I may be wrong about which nodes the task is sent to.  

Others here know more about hadoop integration.

Aaron
  

On 22 Oct 2010, at 21:30, Takayuki Tsunakawa <tsunakawa.takay@jp.fujitsu.com> wrote:

Hello, Aaron,
 
Thank you for much info (especially pointers that seem interesting).
 
> So you would not have 1,000 tasks sent to each of the 1,000 cassandra nodes.
 
Yes, I meant one map task would be sent to each task tracker, resulting in 1,000 concurrent map tasks in the cluster. ColumnFamilyInputFormat cannot identify the nodes that actually hold some data, so the job tracker will send the map tasks to all of the 1,000 nodes.

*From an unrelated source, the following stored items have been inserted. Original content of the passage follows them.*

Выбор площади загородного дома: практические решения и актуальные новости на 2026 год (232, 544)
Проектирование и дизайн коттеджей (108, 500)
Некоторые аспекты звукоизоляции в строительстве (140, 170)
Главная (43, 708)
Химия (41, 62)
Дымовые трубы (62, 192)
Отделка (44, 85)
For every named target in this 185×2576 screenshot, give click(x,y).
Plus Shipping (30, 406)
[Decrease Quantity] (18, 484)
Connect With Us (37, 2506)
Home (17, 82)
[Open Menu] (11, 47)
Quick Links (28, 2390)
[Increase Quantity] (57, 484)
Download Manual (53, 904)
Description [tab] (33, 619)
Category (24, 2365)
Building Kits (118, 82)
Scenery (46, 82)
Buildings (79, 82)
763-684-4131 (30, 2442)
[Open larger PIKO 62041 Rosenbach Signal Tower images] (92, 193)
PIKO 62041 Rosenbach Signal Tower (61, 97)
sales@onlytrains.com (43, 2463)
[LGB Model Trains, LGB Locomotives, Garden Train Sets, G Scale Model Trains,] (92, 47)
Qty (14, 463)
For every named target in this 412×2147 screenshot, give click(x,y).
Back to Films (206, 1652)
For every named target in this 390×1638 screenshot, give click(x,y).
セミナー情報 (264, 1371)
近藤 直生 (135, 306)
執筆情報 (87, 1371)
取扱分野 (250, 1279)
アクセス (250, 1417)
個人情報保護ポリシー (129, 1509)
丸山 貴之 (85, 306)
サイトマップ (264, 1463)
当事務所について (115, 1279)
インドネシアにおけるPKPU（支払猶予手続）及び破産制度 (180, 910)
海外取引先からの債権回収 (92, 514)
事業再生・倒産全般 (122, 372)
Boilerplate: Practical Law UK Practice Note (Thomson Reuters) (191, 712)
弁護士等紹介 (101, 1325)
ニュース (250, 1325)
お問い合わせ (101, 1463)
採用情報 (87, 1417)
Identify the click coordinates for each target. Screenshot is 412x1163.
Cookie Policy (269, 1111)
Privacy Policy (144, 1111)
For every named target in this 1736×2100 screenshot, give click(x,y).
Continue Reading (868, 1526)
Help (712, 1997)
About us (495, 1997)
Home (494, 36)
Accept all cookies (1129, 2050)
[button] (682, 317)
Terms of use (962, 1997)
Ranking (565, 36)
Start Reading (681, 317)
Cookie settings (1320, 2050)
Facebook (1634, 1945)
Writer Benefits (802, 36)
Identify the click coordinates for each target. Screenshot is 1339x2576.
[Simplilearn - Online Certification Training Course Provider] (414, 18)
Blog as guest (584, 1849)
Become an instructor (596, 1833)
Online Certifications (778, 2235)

This is wasteful and time-consuming if only 200 nodes hold some data for a keyspace.
 
> When the task runs on the cassandra node it will iterate through all of the rows in the specified ColumnFamily with keys in the Token range the Node is responsible for.
 
I hope the ColumnFamilyInputFormat will allow us to set KeyRange to select rows passed to map.
 
I'll read the web pages you gave me. Thank you.
All, any other advice and comment is appreciated.
 
Regards,
Takayuki Tsunakawa
 
----- Original Message -----
From: aaron morton
To: user@cassandra.apache.org
Sent: Friday, October 22, 2010 4:05 PM
Subject: Re: [Q] MapReduce behavior and Cassandra's scalability for petabytes of data
 

For plain old log analysis the Cloudera Hadoop distribution may be a better match. Flume is designed to help with streaming data into HDFS, the LZo compression extensions would help with the data size and PIG would make the analysis easier (IMHO).
http://www.cloudera.com/hadoop/
http://www.cloudera.com/blog/2010/09/using-flume-to-collect-apache-2-web-server-logs/
http://www.cloudera.com/blog/2009/11/hadoop-at-twitter-part-1-splittable-lzo-compression/
 

I'll try to answer your questions, others please jump in if I'm wrong.
 

1. Data in a keyspace will be distributed to all nodes in the cassandra cluster. AFAIK the Job Tracker should only send one task to each task tracker, and normally you would have a task tracker running on each cassandra node. The task tracker can then throttle how may concurrent tasks can run. So you would not have 1,000 tasks sent to each of the 1,000 cassandra nodes.
 

When the task runs on the cassandra node it will iterate through all of the rows in the specified ColumnFamily with keys in the Token range the Node is responsible for. If cassandra is using the RandomPartitioner, data will be spear around the cluster. So, for example, a Map-Reduce job that only wants to read the last weeks data may have to read from every node. Obviously this depends on how the data is broken up between rows / columns.
 
 
 

2. Some of the other people from riptano.com or rackspace may be able to help with Cassandra's outer limits. There is a 400 node cluster planned http://www.riptano.com/blog/riptano-and-digital-reasoning-form-partnership
 

Hope that helps.
Aaron